- Location of Landgraff, West Virginia
- Coordinates: 37°24′42″N 81°28′25″W﻿ / ﻿37.41167°N 81.47361°W
- Country: United States
- State: West Virginia
- County: McDowell
- Elevation: 1,568 ft (478 m)
- Time zone: UTC-5 (Eastern (EST))
- • Summer (DST): UTC-4 (EDT)
- ZIP code: 24801
- Area codes: 304/681
- GNIS feature ID: 1554907

= Landgraff, West Virginia =

Landgraff is an unincorporated community in McDowell County, West Virginia, United States. It is located along U.S. Route 52 and Elkhorn Creek, approximately 6.4 mi east of the county seat of Welch.

==History==
Landgraff is one of many historical coal camps in the famed Pocahontas coalfield. The town is named after Constance Landgraff Andrews, the wife of a coal company executive.

==Landgraff today==
In 2001 and 2002, a pair of devastating floods along Elkhorn Creek destroyed much of the town. Today, the only surviving historic building in Landgraff is the former Empire Coal & Coke Company "Miner's Clubhouse", which now serves as an historic inn bed-and-breakfast, the Elkhorn Inn and Theatre, which has a small "Museum Room" devoted to the area's history of coal mining and railroading.

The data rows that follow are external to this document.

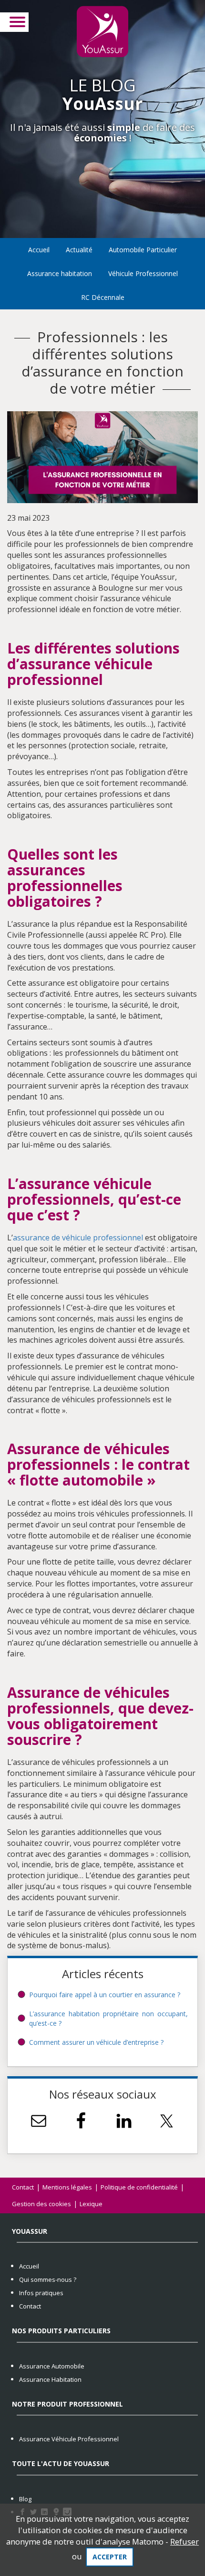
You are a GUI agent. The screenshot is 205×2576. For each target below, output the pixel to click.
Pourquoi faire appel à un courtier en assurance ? (104, 1994)
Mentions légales (67, 2187)
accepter (109, 2556)
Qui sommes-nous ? (47, 2279)
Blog (25, 2499)
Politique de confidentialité (139, 2187)
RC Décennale (102, 297)
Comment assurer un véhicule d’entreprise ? (96, 2042)
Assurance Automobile (51, 2366)
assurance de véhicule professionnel (78, 1237)
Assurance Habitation (50, 2379)
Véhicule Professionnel (143, 273)
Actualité (79, 249)
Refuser (184, 2541)
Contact (23, 2187)
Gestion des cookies (41, 2204)
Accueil (39, 249)
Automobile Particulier (143, 249)
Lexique (91, 2204)
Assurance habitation (59, 273)
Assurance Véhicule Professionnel (69, 2439)
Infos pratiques (41, 2293)
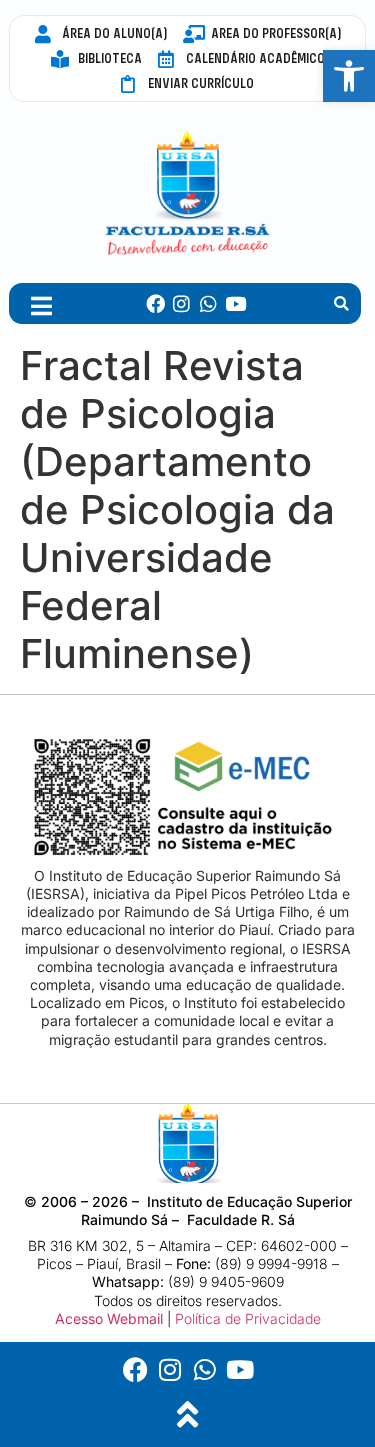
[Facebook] (155, 303)
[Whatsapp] (208, 303)
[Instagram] (182, 303)
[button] (342, 304)
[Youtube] (235, 303)
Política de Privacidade (248, 1318)
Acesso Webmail (109, 1318)
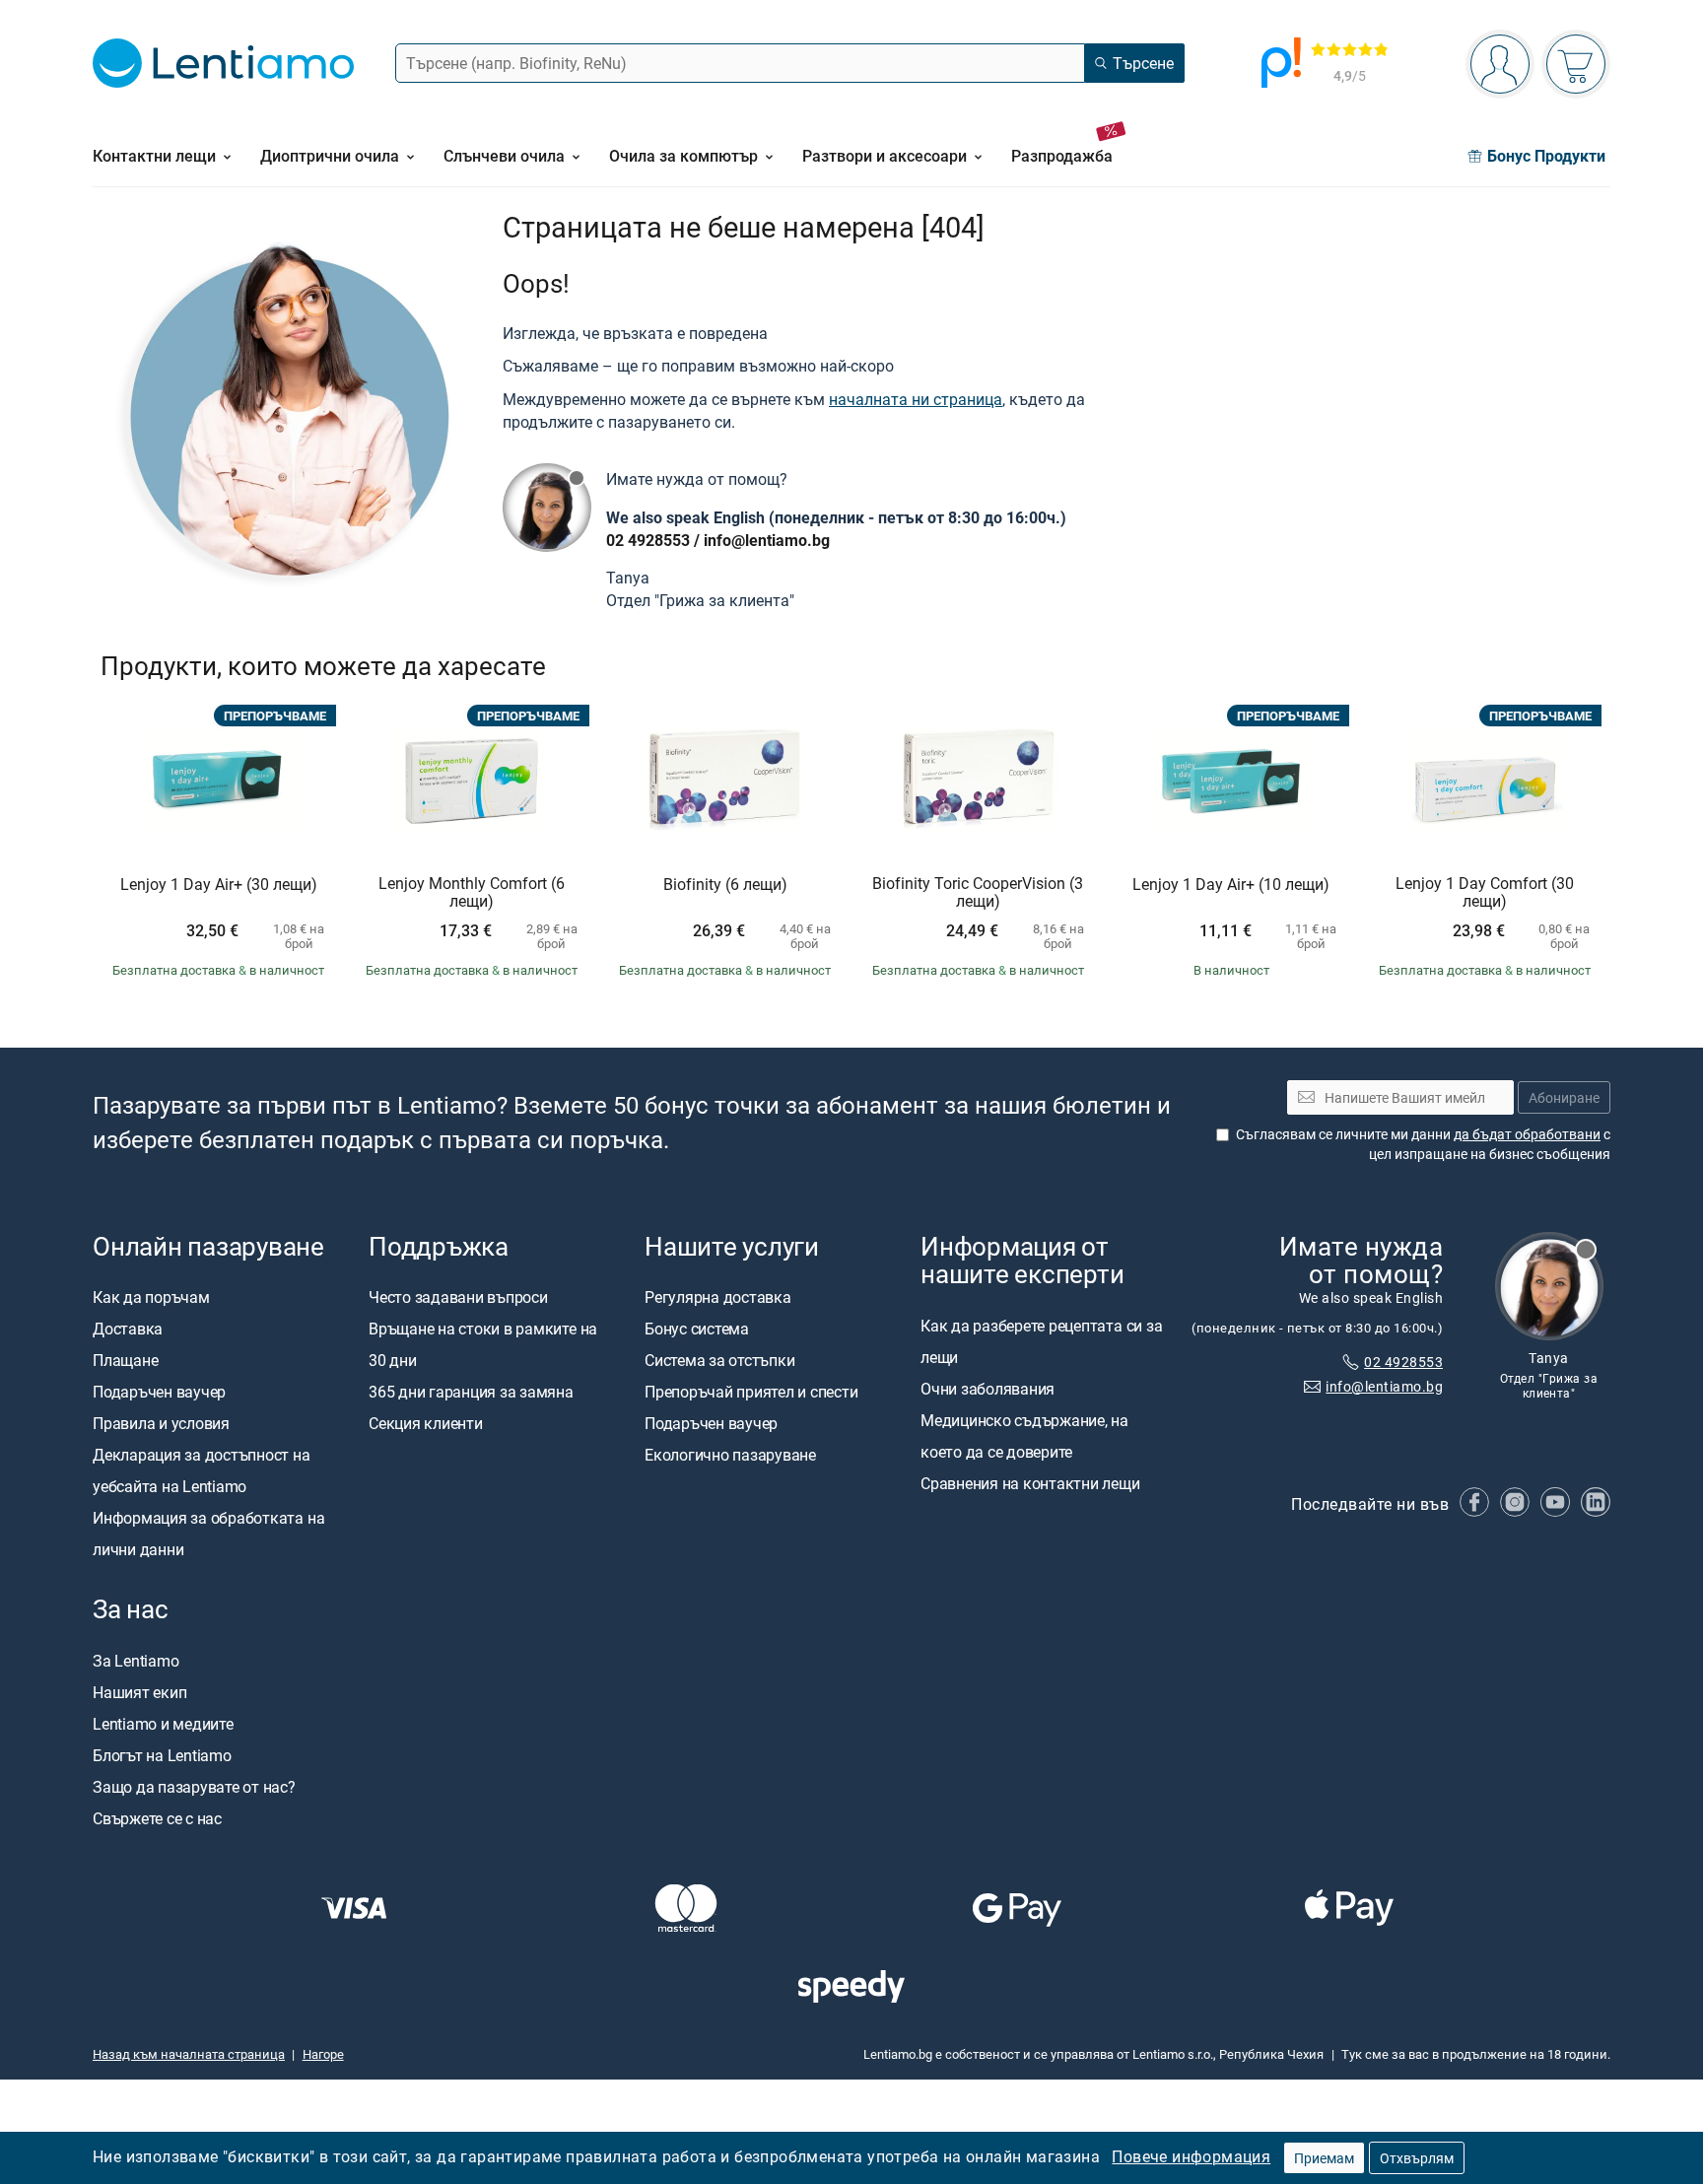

Coal trains continue to rumble through the heart of the area on Norfolk Southern Railway's (former Norfolk and Western Railway) Pocahontas Division. Area attractions which draw tourists from across the US and overseas include "railfanning" (train photography), fly-fishing for 24"-32" record-breaking trout on Elkhorn Creek, ATVing, golf, hiking, and historic sites connected to the Mine Wars.

Landgraff was the boyhood home of John Ellison, singer, musician and composer, most famous for composing and first performing the song "Some Kind of Wonderful". In July 2013 a lamp house once used by Empire Coal and Coke Co. and the land around it were cleared as part of a 2013 Boy Scouts of America National Jamboree service project. John Ellison and others plan to build a replica of his boyhood home at the site and utilize it and the existing lamp house as a museum facility to preserve the history of coal camp life in southern West Virginia and John Ellison's musical career.